TASK TO COMPLETE =
Which lines run from the one containing "Task: Click the waveform" to the end of the entries? Quote them exactly, and nothing else.

RECORDS FOR THE EXERCISE =
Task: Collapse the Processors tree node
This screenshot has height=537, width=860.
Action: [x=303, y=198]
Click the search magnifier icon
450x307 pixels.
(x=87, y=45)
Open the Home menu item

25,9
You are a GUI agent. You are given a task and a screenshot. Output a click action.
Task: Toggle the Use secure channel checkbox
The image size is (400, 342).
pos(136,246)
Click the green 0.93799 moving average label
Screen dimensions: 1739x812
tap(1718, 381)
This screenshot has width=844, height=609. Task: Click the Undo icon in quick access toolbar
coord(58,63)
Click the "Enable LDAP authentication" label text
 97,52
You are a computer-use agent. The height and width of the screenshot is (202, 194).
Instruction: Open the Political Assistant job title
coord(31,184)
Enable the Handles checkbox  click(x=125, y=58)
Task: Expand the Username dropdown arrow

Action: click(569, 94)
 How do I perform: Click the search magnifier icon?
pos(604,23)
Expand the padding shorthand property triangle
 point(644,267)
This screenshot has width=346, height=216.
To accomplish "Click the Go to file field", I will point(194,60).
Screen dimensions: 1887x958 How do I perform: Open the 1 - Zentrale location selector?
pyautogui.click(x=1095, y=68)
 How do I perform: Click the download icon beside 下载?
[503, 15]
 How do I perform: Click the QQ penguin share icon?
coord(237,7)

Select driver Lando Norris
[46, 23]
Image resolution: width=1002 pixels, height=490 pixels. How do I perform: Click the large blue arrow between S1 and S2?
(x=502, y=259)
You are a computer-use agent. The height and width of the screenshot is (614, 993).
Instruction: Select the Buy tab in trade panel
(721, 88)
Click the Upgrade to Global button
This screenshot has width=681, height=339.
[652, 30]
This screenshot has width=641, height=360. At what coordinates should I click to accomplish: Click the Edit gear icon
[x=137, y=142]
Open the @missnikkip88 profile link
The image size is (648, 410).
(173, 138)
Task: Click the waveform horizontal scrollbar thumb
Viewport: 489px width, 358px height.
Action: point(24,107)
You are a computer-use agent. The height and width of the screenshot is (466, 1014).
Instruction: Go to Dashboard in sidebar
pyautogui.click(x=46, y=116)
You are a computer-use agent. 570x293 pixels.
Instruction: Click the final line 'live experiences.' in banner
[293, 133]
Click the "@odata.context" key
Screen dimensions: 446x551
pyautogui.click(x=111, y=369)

YOUR RESPONSE =
Task: Click the waveform horizontal scrollbar thumb
Viewport: 489px width, 358px height.
Action: point(24,107)
You are a computer-use agent. The height and width of the screenshot is (466, 1014).
Instruction: Go to Dashboard in sidebar
pyautogui.click(x=46, y=116)
You are a computer-use agent. 570x293 pixels.
Instruction: Click the final line 'live experiences.' in banner
[293, 133]
Click the "@odata.context" key
Screen dimensions: 446x551
pyautogui.click(x=111, y=369)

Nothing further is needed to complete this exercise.